Quelldaten
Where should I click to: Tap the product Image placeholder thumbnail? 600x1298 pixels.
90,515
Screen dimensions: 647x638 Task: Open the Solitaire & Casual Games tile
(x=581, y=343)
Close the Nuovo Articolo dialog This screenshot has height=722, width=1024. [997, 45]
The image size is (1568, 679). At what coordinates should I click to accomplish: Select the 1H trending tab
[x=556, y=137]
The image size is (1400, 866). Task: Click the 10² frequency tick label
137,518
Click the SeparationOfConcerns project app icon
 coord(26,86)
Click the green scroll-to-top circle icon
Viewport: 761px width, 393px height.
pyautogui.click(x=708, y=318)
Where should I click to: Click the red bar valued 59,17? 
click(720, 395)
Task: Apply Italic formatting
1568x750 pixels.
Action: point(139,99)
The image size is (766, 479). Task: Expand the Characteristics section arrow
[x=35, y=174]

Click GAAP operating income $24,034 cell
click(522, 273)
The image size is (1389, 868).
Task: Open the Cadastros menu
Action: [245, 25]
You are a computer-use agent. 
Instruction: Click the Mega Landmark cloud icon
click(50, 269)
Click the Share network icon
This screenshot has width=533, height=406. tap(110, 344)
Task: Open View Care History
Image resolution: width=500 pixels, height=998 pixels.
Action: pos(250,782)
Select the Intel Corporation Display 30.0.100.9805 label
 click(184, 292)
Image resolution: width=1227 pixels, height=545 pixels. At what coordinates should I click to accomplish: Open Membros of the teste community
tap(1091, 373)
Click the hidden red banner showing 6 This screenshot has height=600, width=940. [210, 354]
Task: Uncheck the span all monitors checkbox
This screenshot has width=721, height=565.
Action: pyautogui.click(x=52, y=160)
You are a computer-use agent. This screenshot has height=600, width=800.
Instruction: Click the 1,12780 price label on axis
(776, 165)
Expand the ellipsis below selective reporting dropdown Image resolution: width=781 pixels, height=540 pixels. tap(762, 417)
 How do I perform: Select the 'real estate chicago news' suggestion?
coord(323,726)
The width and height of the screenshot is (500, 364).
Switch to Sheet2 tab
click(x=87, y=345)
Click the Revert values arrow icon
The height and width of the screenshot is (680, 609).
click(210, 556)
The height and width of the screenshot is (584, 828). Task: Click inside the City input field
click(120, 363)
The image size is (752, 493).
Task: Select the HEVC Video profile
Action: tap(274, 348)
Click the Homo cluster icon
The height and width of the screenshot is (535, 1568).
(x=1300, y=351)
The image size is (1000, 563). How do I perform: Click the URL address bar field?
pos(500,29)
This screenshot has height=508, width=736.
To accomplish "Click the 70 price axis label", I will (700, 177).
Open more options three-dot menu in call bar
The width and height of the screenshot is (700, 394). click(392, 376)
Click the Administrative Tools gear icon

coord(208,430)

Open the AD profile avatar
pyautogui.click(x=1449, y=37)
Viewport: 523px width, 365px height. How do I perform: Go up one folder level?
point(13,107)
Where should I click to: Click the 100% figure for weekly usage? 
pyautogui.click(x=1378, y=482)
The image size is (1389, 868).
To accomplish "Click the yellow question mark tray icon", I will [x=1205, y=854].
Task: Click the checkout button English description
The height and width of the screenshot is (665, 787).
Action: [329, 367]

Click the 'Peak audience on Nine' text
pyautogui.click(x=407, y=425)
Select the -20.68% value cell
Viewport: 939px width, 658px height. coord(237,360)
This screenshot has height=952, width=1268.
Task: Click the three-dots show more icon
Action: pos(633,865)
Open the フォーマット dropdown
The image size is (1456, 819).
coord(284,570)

Deine Aufgabe
Tausche in den Einträgen zwischen den Zeilen mit „Click the hidden“ und „point(13,107)“, beide eingeschlossen, „checkbox“ gegen „toggle“ aus. Gib nur diese Zeilen wieder und lass alles andere unverändert.

Antwort zur Aufgabe
Click the hidden red banner showing 6 This screenshot has height=600, width=940. [210, 354]
Task: Uncheck the span all monitors toggle
This screenshot has width=721, height=565.
Action: pyautogui.click(x=52, y=160)
You are a computer-use agent. This screenshot has height=600, width=800.
Instruction: Click the 1,12780 price label on axis
(776, 165)
Expand the ellipsis below selective reporting dropdown Image resolution: width=781 pixels, height=540 pixels. tap(762, 417)
 How do I perform: Select the 'real estate chicago news' suggestion?
coord(323,726)
The width and height of the screenshot is (500, 364).
Switch to Sheet2 tab
click(x=87, y=345)
Click the Revert values arrow icon
The height and width of the screenshot is (680, 609).
click(210, 556)
The height and width of the screenshot is (584, 828). Task: Click inside the City input field
click(120, 363)
The image size is (752, 493).
Task: Select the HEVC Video profile
Action: tap(274, 348)
Click the Homo cluster icon
The height and width of the screenshot is (535, 1568).
(x=1300, y=351)
The image size is (1000, 563). How do I perform: Click the URL address bar field?
pos(500,29)
This screenshot has height=508, width=736.
To accomplish "Click the 70 price axis label", I will (700, 177).
Open more options three-dot menu in call bar
The width and height of the screenshot is (700, 394). click(392, 376)
Click the Administrative Tools gear icon

coord(208,430)

Open the AD profile avatar
pyautogui.click(x=1449, y=37)
Viewport: 523px width, 365px height. How do I perform: Go up one folder level?
point(13,107)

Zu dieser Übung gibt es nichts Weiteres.